Role of natural killer cells in isocitrate dehydrogenase 1/2 mutant glioma pathogenesis and emerging therapies

• Main Authors: Xiaoran Zhang, Aleksandra Safonova, Aparna Rao, Nduka Amankulor
• Format: Article
• Language: English
• Published: Wolters Kluwer Medknow Publications 2019-01-01
• Series: Glioma
• Subjects: Autologous cell transfer; glioblastoma; glioma; immune; immunotherapy; isocitrate dehydrogenase; microenvironment; natural killer cells
• Online Access: http://www.jglioma.com/article.asp?issn=2589-6113;year=2019;volume=2;issue=3;spage=133;epage=138;aulast=Zhang

Gliomas are the most common primary central nervous system malignancy and have an overall poor prognosis, despite aggressive treatment. Understanding the immune microenvironment of these fatal tumors will advance discovery of immune-related therapeutic targets. Natural killer (NK) cells are innate lymphoid cells that constitute the first line of host-tumor immune responses since these cells do not require prior sensitization or tumor antigen recognition to kill.

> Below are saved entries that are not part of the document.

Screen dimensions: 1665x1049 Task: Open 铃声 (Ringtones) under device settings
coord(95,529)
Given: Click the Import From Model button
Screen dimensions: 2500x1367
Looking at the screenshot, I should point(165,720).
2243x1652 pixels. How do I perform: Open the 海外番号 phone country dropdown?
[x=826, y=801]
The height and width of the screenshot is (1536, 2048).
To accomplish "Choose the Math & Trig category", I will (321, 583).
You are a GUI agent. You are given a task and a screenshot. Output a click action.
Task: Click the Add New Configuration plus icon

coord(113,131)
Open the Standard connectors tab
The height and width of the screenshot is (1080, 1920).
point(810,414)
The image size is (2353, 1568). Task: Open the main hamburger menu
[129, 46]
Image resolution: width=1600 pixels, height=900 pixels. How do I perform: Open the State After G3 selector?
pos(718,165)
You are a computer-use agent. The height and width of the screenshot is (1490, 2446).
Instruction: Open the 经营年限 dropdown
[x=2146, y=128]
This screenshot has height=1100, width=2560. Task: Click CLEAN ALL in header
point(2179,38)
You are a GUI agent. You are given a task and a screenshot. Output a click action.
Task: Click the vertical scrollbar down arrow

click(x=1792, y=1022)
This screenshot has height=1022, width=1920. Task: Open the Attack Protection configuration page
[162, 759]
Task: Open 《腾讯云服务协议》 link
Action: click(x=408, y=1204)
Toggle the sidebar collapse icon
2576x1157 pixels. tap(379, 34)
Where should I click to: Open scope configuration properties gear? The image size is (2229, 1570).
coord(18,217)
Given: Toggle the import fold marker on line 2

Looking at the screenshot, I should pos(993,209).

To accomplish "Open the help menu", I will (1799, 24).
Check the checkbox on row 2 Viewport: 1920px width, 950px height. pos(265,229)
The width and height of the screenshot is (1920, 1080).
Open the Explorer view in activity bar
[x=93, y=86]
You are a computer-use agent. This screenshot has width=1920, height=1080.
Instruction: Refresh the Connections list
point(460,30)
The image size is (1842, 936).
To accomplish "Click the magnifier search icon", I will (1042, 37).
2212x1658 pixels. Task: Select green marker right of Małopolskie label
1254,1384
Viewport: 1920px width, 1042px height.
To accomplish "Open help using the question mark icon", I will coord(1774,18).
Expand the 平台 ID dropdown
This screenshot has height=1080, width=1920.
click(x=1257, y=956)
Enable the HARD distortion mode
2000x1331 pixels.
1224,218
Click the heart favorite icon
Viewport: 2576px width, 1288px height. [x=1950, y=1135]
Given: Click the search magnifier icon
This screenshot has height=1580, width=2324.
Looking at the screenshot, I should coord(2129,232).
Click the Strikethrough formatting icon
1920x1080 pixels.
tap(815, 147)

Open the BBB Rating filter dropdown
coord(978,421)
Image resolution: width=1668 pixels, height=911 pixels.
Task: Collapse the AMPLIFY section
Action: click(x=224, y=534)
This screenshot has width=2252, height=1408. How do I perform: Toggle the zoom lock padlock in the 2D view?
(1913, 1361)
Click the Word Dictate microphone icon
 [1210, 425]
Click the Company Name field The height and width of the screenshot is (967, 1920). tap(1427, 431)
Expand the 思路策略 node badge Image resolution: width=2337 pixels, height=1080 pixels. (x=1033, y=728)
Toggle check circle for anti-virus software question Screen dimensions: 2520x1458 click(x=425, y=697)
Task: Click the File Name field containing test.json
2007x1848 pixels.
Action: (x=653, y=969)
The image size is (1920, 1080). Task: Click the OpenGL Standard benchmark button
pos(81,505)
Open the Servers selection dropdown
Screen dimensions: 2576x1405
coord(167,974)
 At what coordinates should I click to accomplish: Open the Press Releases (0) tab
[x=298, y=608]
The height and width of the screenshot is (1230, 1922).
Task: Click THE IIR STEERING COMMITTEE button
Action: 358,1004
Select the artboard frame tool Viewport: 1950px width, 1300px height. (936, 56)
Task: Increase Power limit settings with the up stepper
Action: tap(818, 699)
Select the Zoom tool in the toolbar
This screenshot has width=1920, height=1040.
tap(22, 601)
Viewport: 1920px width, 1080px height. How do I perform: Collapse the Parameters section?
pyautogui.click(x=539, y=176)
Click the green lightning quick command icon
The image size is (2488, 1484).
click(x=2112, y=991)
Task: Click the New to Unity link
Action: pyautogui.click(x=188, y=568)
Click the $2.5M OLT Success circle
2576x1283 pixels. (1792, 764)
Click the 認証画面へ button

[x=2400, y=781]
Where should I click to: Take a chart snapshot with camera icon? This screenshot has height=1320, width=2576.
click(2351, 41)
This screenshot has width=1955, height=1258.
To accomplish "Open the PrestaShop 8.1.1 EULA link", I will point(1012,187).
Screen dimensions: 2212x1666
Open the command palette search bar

NK cells kill tumor cells by recognizing stress-induced ligands expressed on tumor cells, thereby providing an efficient path to early tumor cytolysis. Dysregulation of NK-mediated immunity plays a prominent role in immune escape for glioblastoma (World Health Organization Grade IV gliomas) and for various low-grade diffuse gliomas. Thus, the biology of NK cells is fertile ground for identifying novel immunotherapeutic targets in glioma. This review discusses the biology of NK cells as well as the potential applications for immunotherapy in the treatment of gliomas.